Me: $400 and 2 unread messages
*sees guy on a WANTED poster*
Must be nice
OPTIMUS PRIME: This is just because I’m also a car. I want to be clear, you being inside me is not sexual for me.
ME: Okay but you saying it that way every time makes me feel like it might be.
everything in the world’s horrible now not like the good old days of black plague, holocaust, atomic bombs, holodomor, khmer rouge, crusades
Some BUNNY once told me the world was gonna roll me.
— an Easter egg
“IT’S 3AM! TIME FOR SPRINTS!” – Cats
Him: You think I’m a liar just because I’m a man?
Me: You think I’m dumb just because I’m blonde?
Him: Yes.
Me: Glad we’re on the same page.
Sorry I interrupted your wedding dance with a much much better dance
WIFE: can you fold the clothes in the dryer?

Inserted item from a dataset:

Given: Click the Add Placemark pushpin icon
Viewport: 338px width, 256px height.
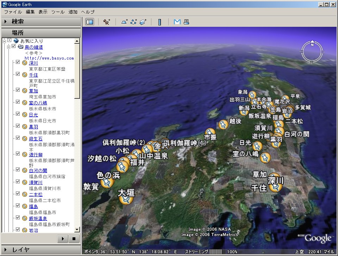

ME: *climbing in* I can try
Have you ever met someone and thought “wow where have you been all my life? Now if you could please just hurry back there that would be super”
“You’re attachment is too large,” my computer tells me.
I blush. “My eyes are up here,” I respond coyly.
Writing, She Murdered.
I hear they’re banning honking up there in Canada. Those geese are gonna be pissed…
*visits random websites just for the cookies*
“I hate you but I love you. I miss you but you make me sick. You’re wonderful but get away from me” -My love letter to carbs
Thanks for the 27 hashtags describing your pic otherwise I would have never known it’s a hamburger
The only difference between an outpatient mental health facility and a bar is the lighting.
My kid has the wildest imagination, there isn’t even a wait when she’s playing doctor
Day 16,607:
Still not stuck on a deserted island, and beginning to lose hope
I’m at my quickest when I try to follow someone out of the bathroom so I don’t have to touch the handle.
My husband is working from home and he’s still late.